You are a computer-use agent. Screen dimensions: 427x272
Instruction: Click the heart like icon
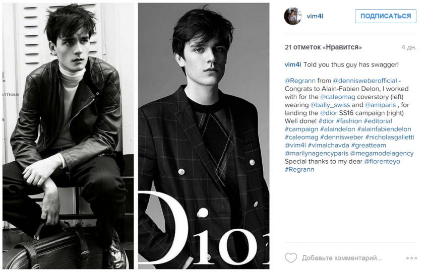290,257
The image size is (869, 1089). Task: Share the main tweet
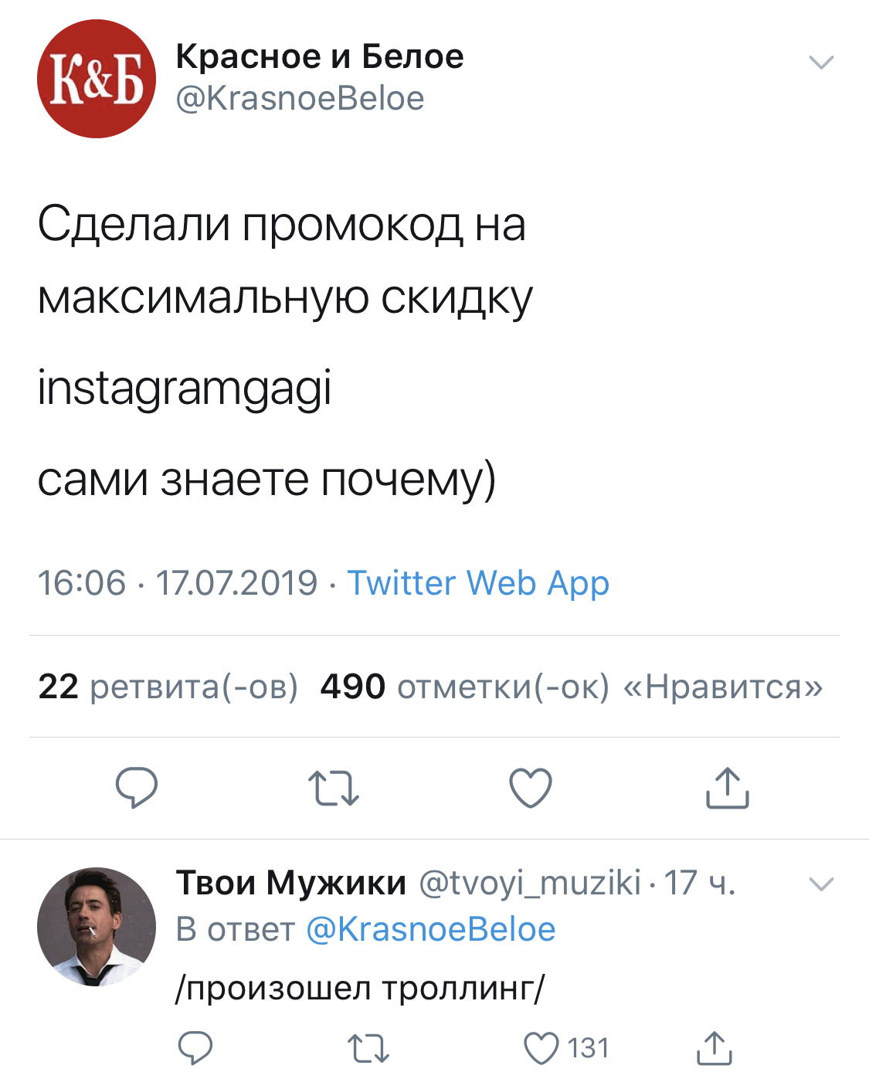728,788
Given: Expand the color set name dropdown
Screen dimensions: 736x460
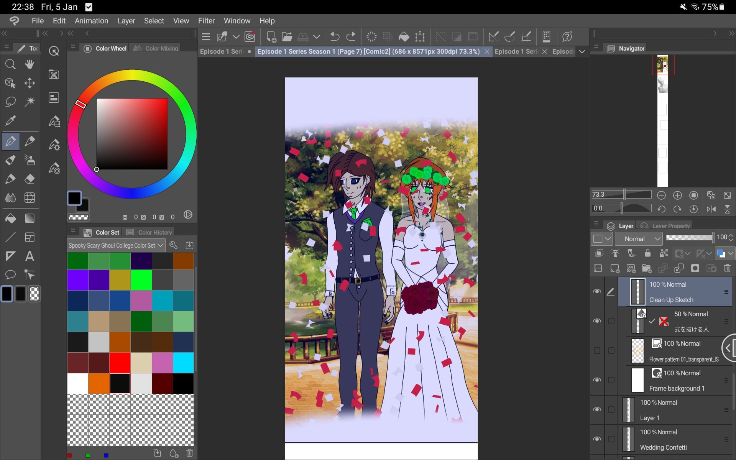Looking at the screenshot, I should pos(160,245).
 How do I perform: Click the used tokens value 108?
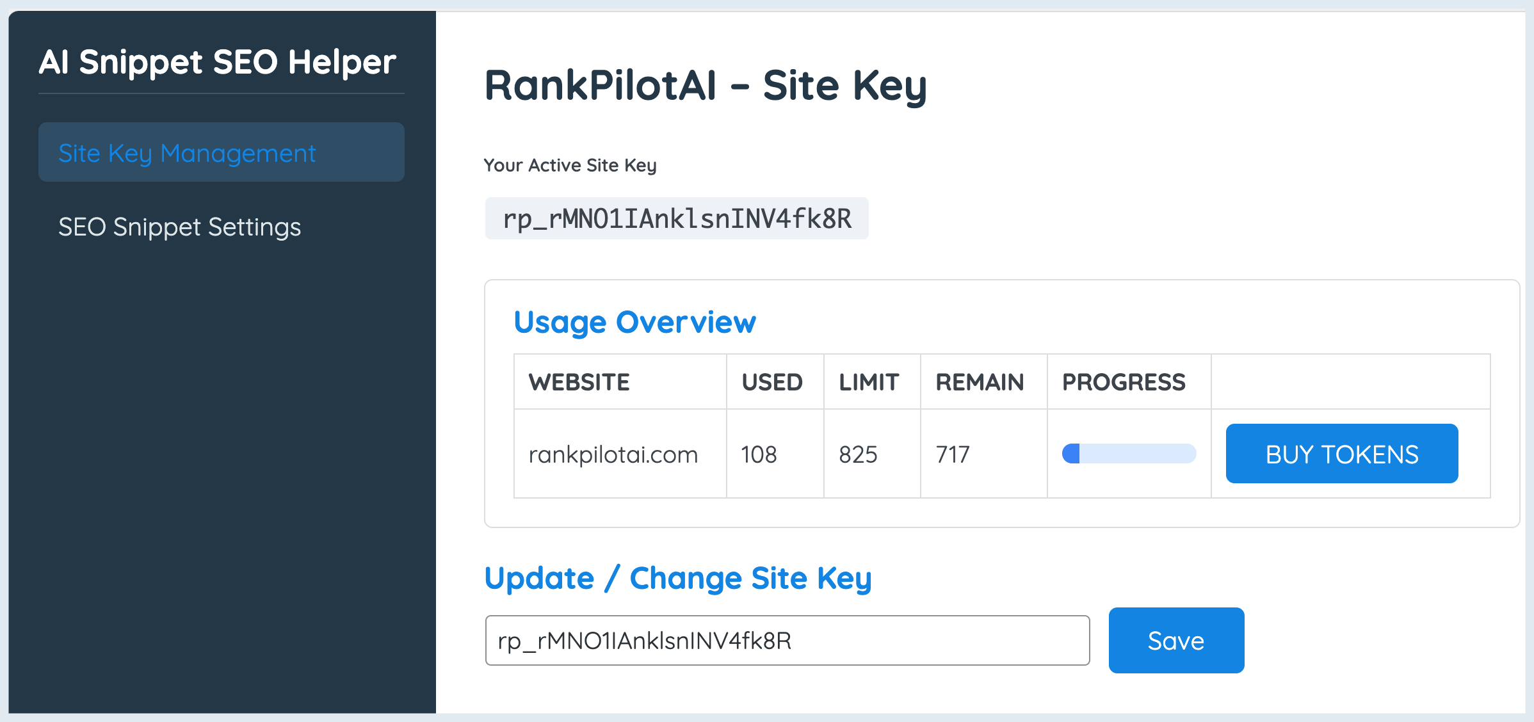point(759,454)
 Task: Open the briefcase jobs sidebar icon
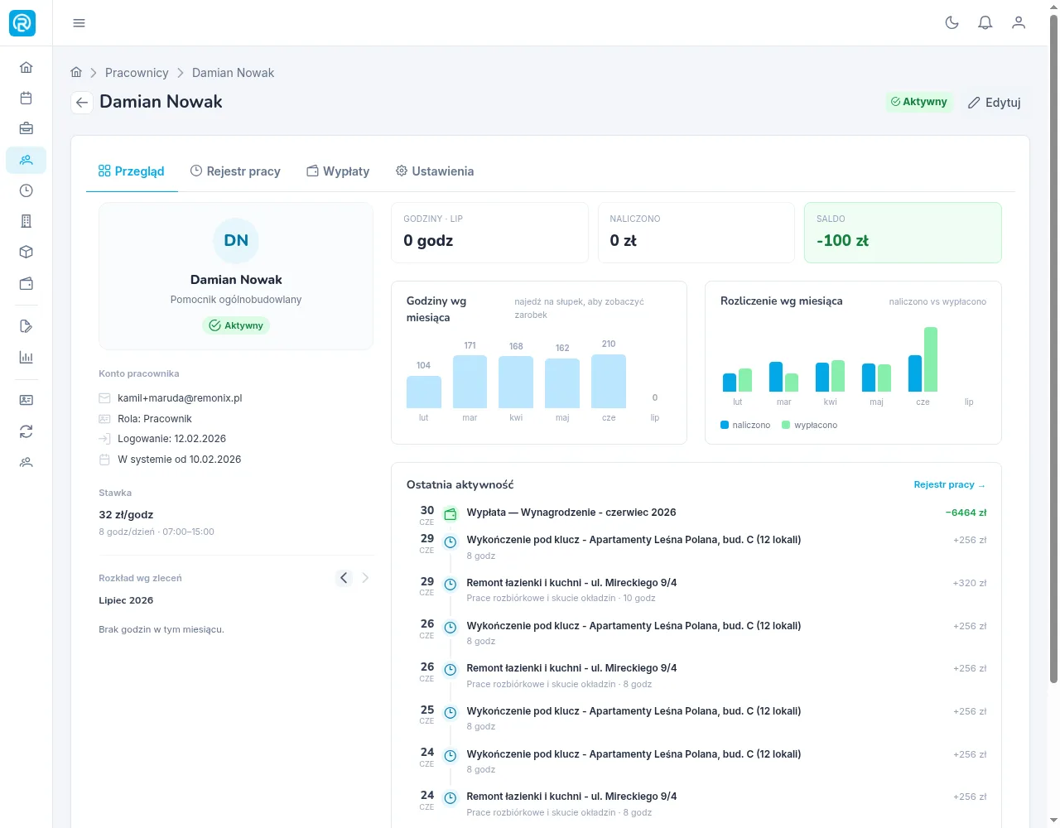27,129
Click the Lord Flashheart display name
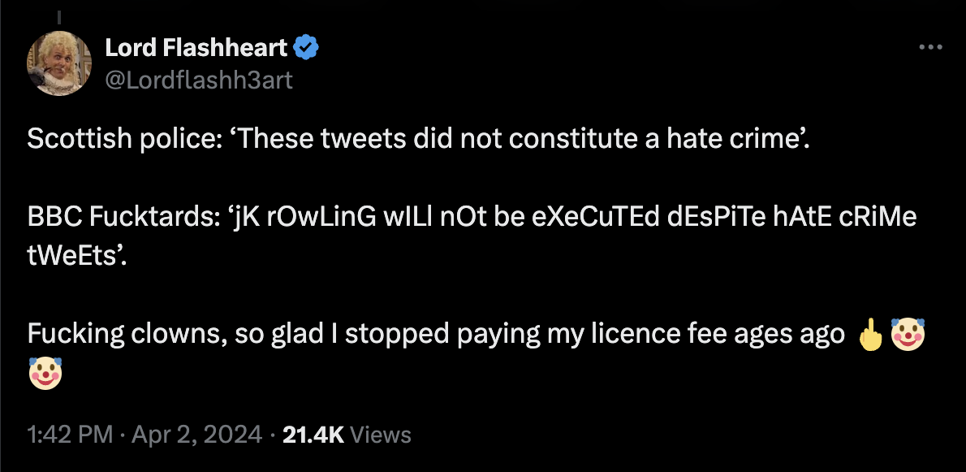 tap(196, 49)
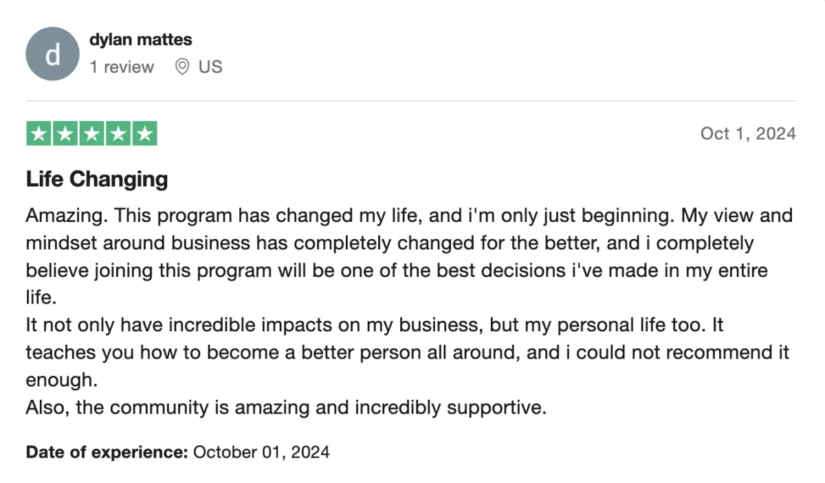Click the gray "d" avatar circle
825x483 pixels.
click(x=52, y=54)
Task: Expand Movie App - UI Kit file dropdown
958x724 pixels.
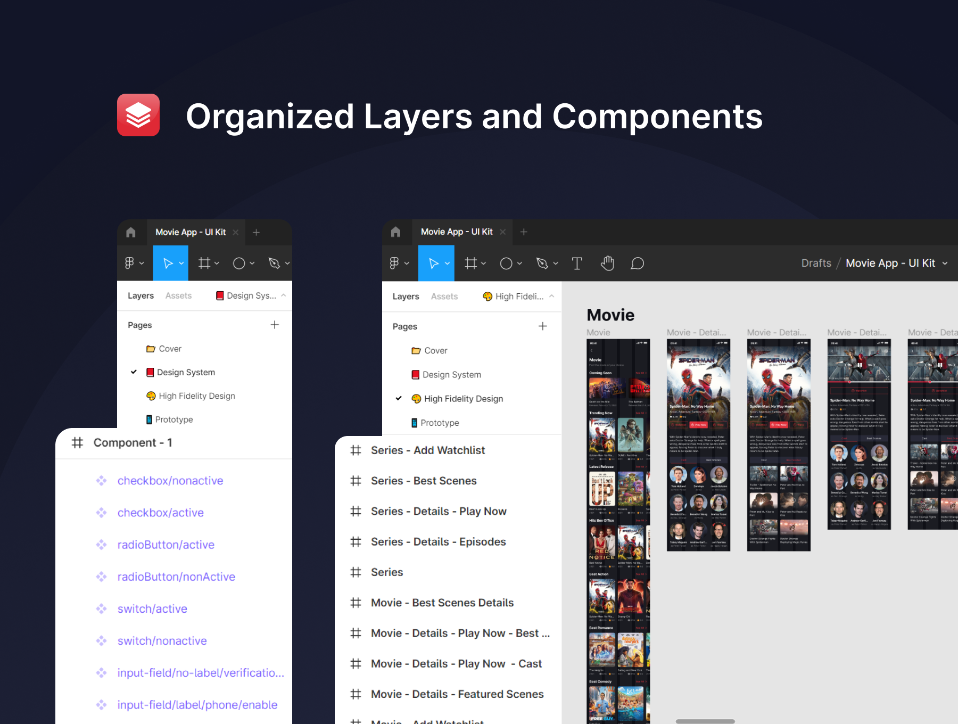Action: (945, 264)
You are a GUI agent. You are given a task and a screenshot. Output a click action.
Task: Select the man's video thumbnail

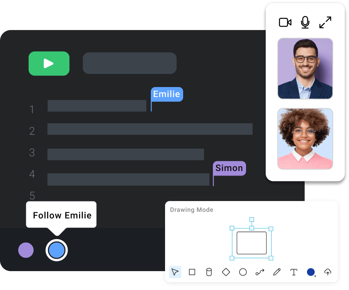(x=305, y=69)
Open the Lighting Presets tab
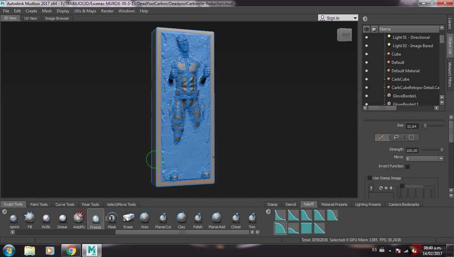454x257 pixels. coord(368,205)
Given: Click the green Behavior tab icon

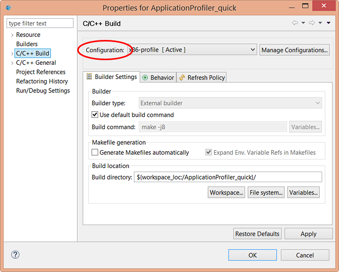Looking at the screenshot, I should (x=145, y=77).
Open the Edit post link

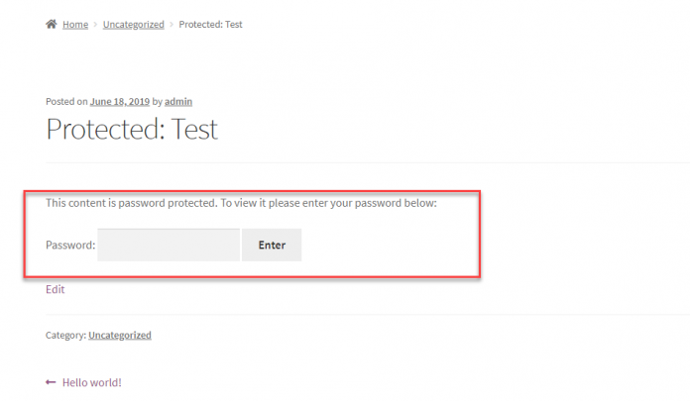(56, 289)
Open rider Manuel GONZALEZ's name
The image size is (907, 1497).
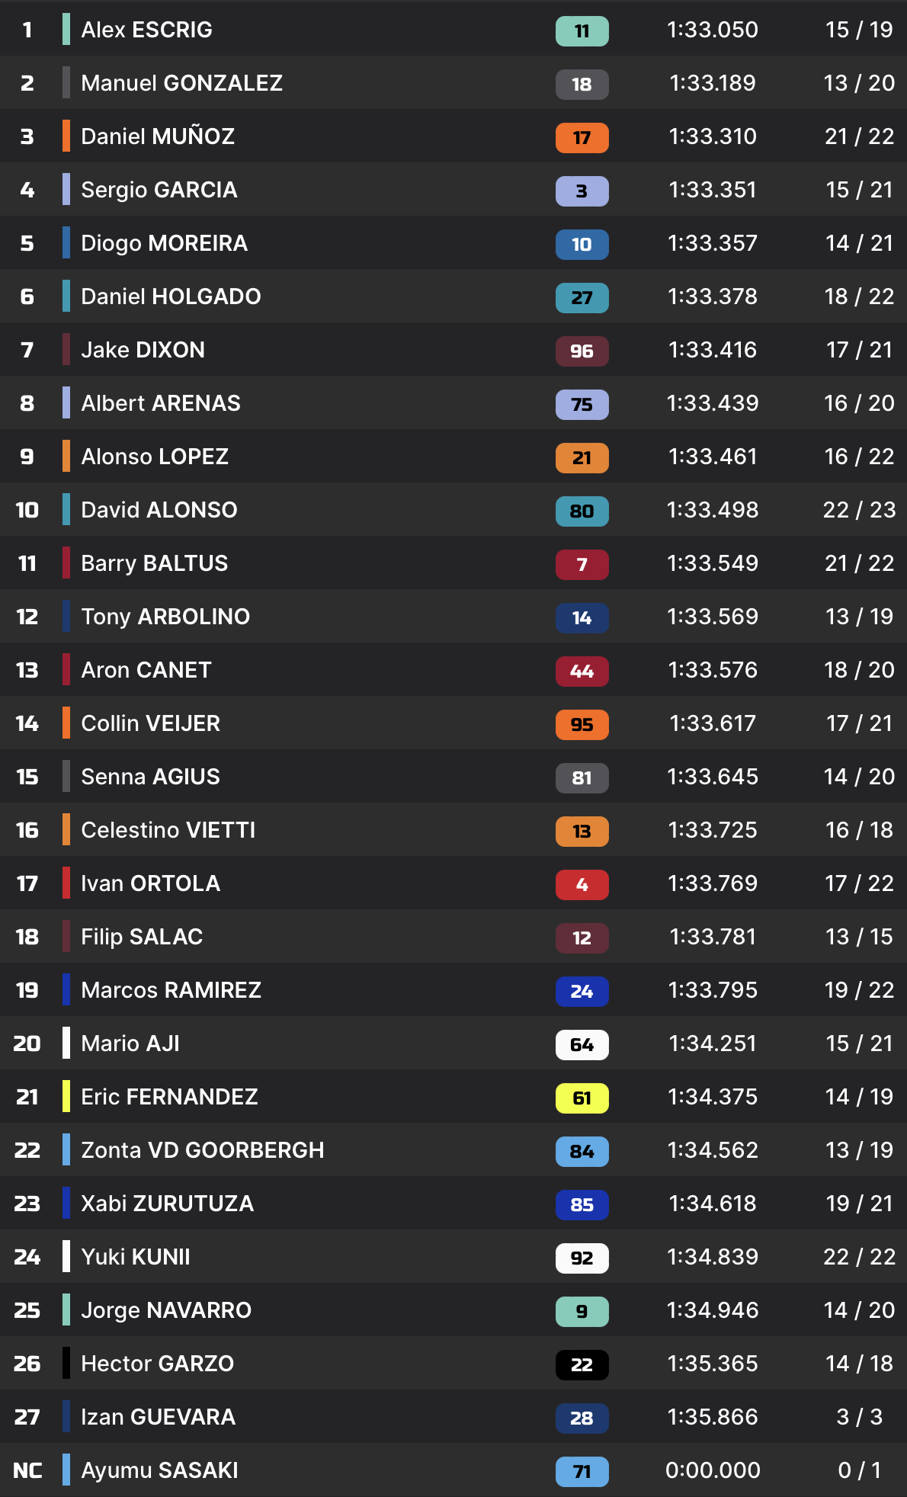tap(181, 83)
##########
[Description of the task]: Rewrite all the records above with every "dropdown" changed to "menu" and nothing else altered, and leave the pictures out.

[Result below]:
You are a computer-use agent. Screen dimensions: 427x272
Instruction: Click the heart like icon
290,257
The image size is (869, 1089). Task: Share the main tweet
728,788
Given: Expand the color set name menu
Screen dimensions: 736x460
Looking at the screenshot, I should pos(160,245).
 How do I perform: Click the used tokens value 108?
point(759,454)
 Task: Open the briefcase jobs sidebar icon
27,129
Click the Lord Flashheart display name
 tap(196, 49)
Click the gray "d" avatar circle
825x483 pixels.
click(x=52, y=54)
Task: Expand Movie App - UI Kit file menu
958x724 pixels.
Action: (945, 264)
You are a GUI agent. You are given a task and a screenshot. Output a click action.
Task: Select the man's video thumbnail

(x=305, y=69)
Open the Lighting Presets tab
454x257 pixels. coord(368,205)
Given: Click the green Behavior tab icon

Looking at the screenshot, I should (x=145, y=77).
Open the Edit post link

(56, 289)
Open rider Manuel GONZALEZ's name
The image size is (907, 1497).
tap(181, 83)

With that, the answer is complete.